● **REQUIRED WORK**:
Pictures are not part of the copy; repeat everything else in the records exactly.

● **INFORMATION SUPPLIED**:
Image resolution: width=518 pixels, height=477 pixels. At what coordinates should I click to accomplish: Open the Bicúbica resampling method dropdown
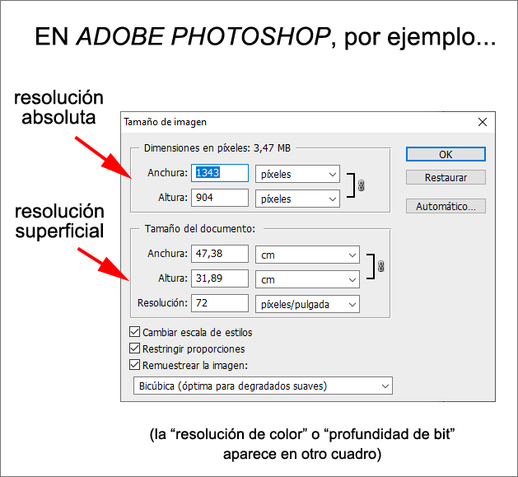[263, 386]
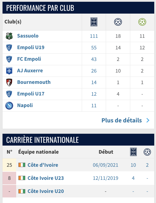
Task: Click the Bournemouth club crest icon
Action: coord(9,82)
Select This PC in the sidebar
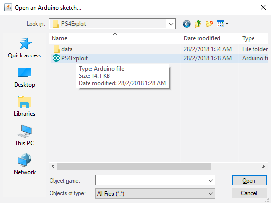This screenshot has height=203, width=271. [x=24, y=135]
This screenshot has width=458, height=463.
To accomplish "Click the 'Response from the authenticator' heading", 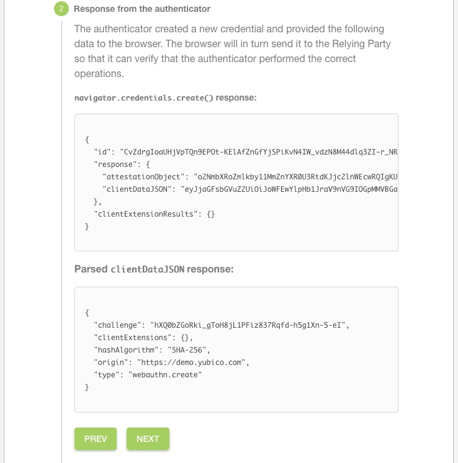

● **EXERCISE SOLUTION**:
Image resolution: width=518 pixels, height=477 pixels. At what coordinates should I click to accomplish: Open the Bicúbica resampling method dropdown
[263, 386]
Task: Click the Bournemouth club crest icon
Action: coord(9,82)
Select This PC in the sidebar
This screenshot has height=203, width=271. [x=24, y=135]
This screenshot has width=458, height=463.
To accomplish "Click the 'Response from the authenticator' heading", 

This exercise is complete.